Since then I’ve been up to the top floor restaurant Galvin at Windows a few times, it must be one of London’s longest lasting fine dining establishments, and always enjoyed it immensely.
The new Park Corner Brasserie is a different kettle of poisson of course. It’s nowhere near as expensive as Windows and serves as a working restaurant for the majority of the hotel guests. Actually, it’s advertised as a new Modern-British neighbourhood restaurant, which is fair enough if your neighbourhood is Knightsbridge
The Brasserie is behind the lobby and fairly large, but by varying the levels and creating some side areas it doesn’t seem enormous. A great deal of money has apparently been spent on the refurb and it’s attractively airy and modern; the lime coloured banquettes on wood frames stand out against a chequered floor and the shelves have knicknacks to add a nice designer-home feel. Apparently there is no nasty plastic in the place at all, they reuse everything.
We grab a window seat and look at a large piece of colourful card that is, in very brasserie style, the menu.
Of course like all hotel places it has to cover bases as guests can be any age and from any part of the world. So it has to have steak and it has to have burgers, everyone loves steak and burgers. Well, except me.
Sourdough bread, with cultured and smoked garlic butter, is served very fancily along with those rather covetable wooden knives that top restaurants use. The bread is slightly too damp inside but otherwise was very decent and kept us going until starters showed up.
Cod and prawn cake with a crispy oyster, kale and mussel sauce was pretty ambitious and rather pretty, the crispy cake cooked perfectly to an even gold colour all the way around. Cod seemed to outweigh prawn in the mix, so it missed the touch of luxury that would have otherwise elevated it from fish cake status, but it was a good fishcake.
Rather heavier was J’s Slow Cooked South Downs Pork Belly, with crispy crackling, blobs of apple sauce, bbq sauce plus celeriac ‘slaw’ or, as a French diner might call it, celeriac remoulade. Gloriously sticky, with the apple and the celeriac crisply cutting through, it went down very well.

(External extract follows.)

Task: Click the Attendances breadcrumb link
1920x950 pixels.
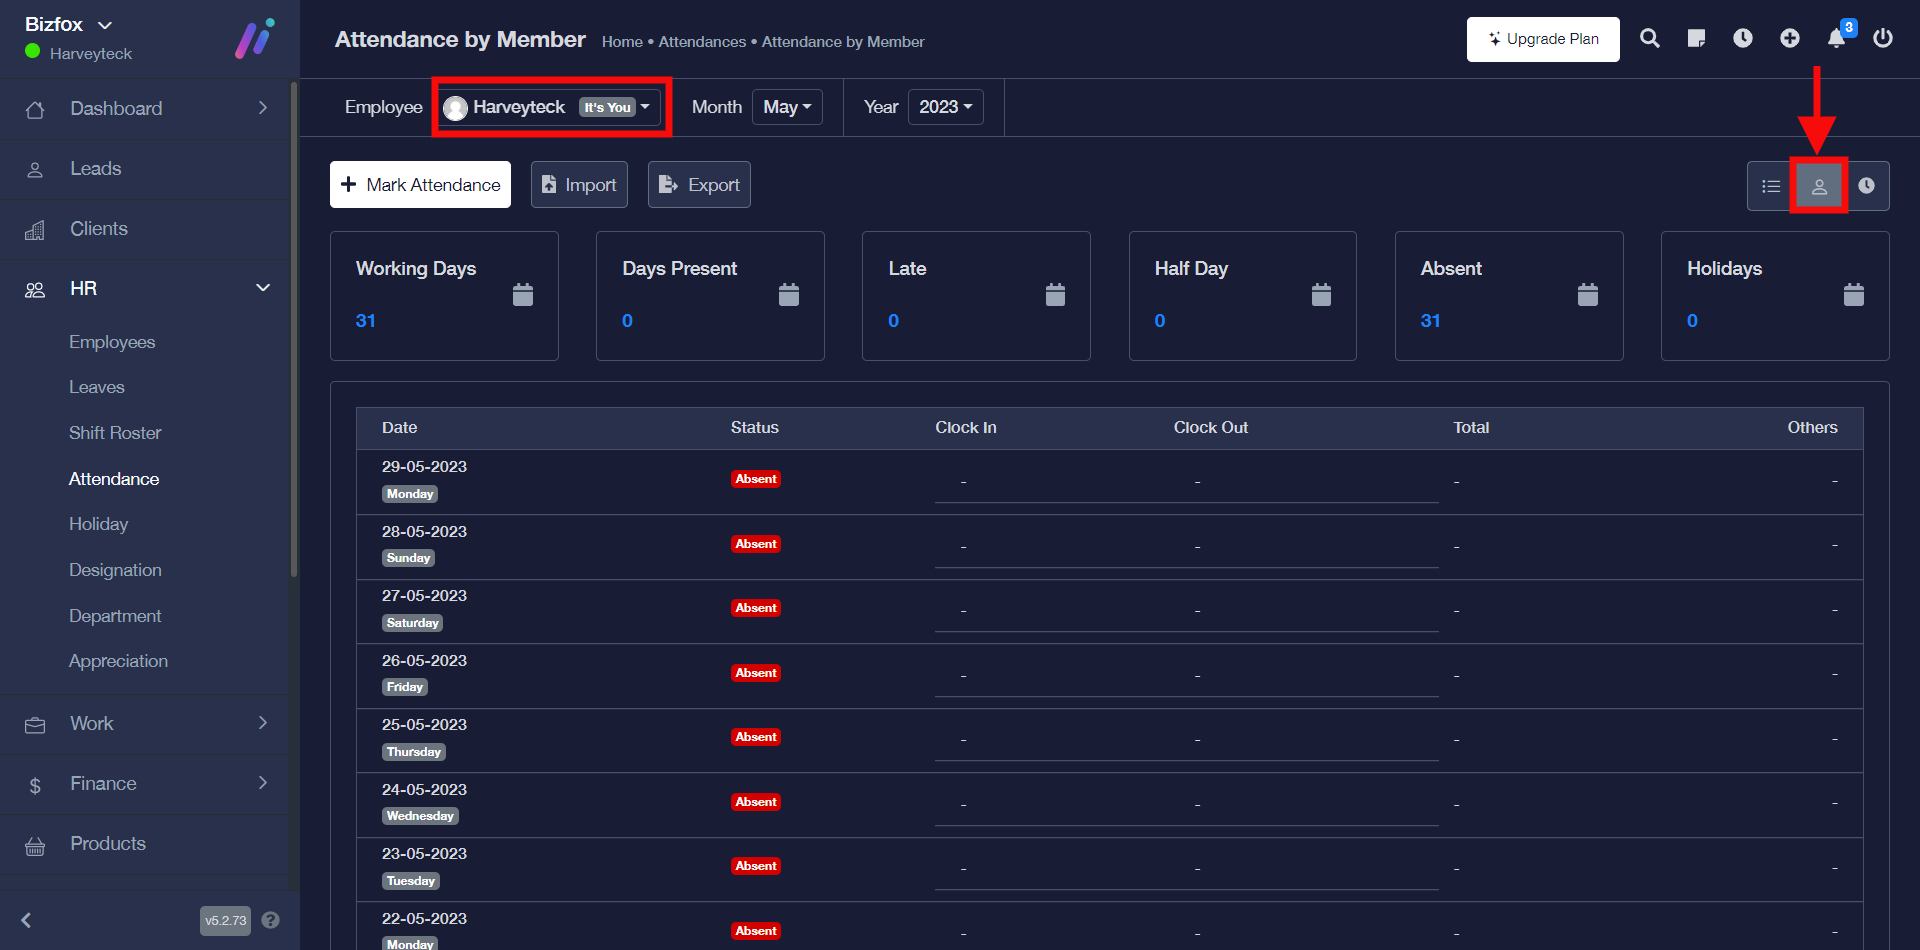Action: 702,42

In a brasserie I want to eat food that is proper brasserie, and not Michelin-lite, so a lobster mac’n’cheese seemed like a good idea and it was. Tender pasta, a rich sauce and lashings of snappy crustacean. A hint of chilli, or hot pepper, was a nice touch making it a real plate scraper.

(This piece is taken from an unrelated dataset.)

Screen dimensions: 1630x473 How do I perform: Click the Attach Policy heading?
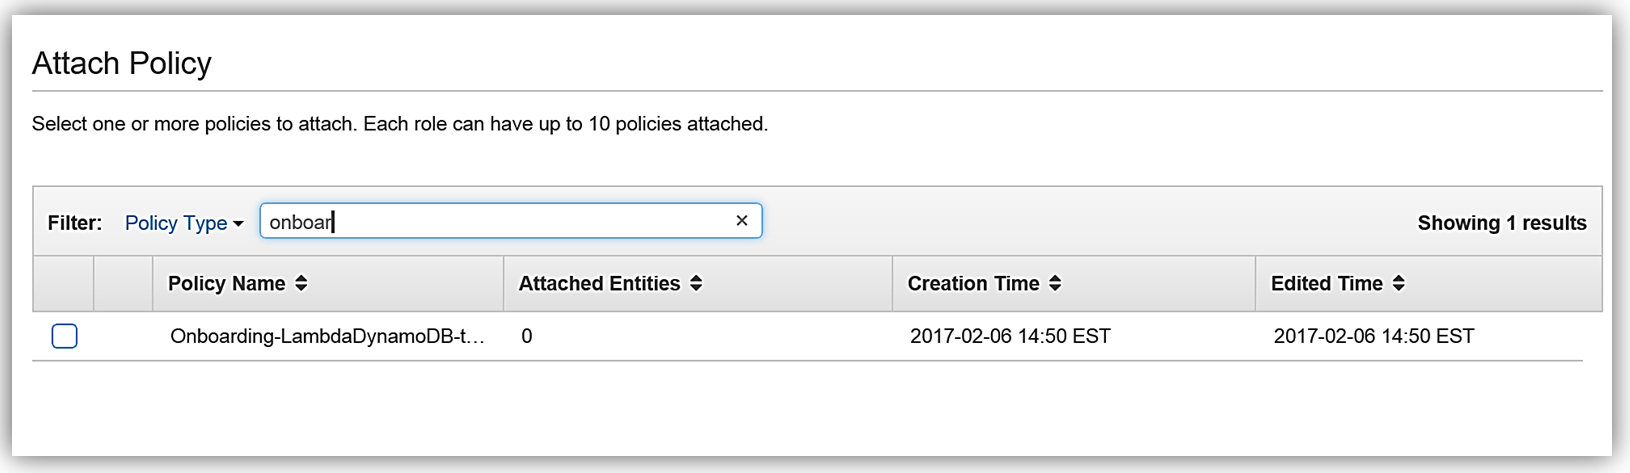tap(122, 63)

Good to see a slow cooked duck leg on the menu, it’s a staple in France especially at this time of year. So easy to do, take out of its deep bed of fat and basically just warm it up and serve.
This was fine, if a little underwhelming, the leek and potato mash was creamy, the broccoli al dente but the shallot sauce was missing as, at the last minute chef, had remembered we flagged up J’s allergy to red wine tannins before we ordered. This left the dish rather dry.
He contained his slight disappointment at the inability of the kitchen to rustle up any other kind of sauce at short notice, and otherwise enjoyed his duck singling out the mash for particular praise
His Sticky Toffee And Plum Pudding with clotted cream ice cream offered comfort food consolation, and I was happy with my creme brulee although there was rather too much of it for my comfort. Proper crispy glaze on it, and the shortbread was a sugary sweet welcome addition.
I don’t suppose many people will be making a special journey to the Park Corner Brasserie, but for the hotel’s gusts it offers a menu and ambience far better than one has come to expect from hotel restaurants, but then it is the Hilton after all.
And anyone out Xmas shopping could do a lot worse than to head down Park Lane for a spot of quality lunch well away from the madding crowds in Oxford Street. My father, sadly, is no longer a threat to the refined atmosphere.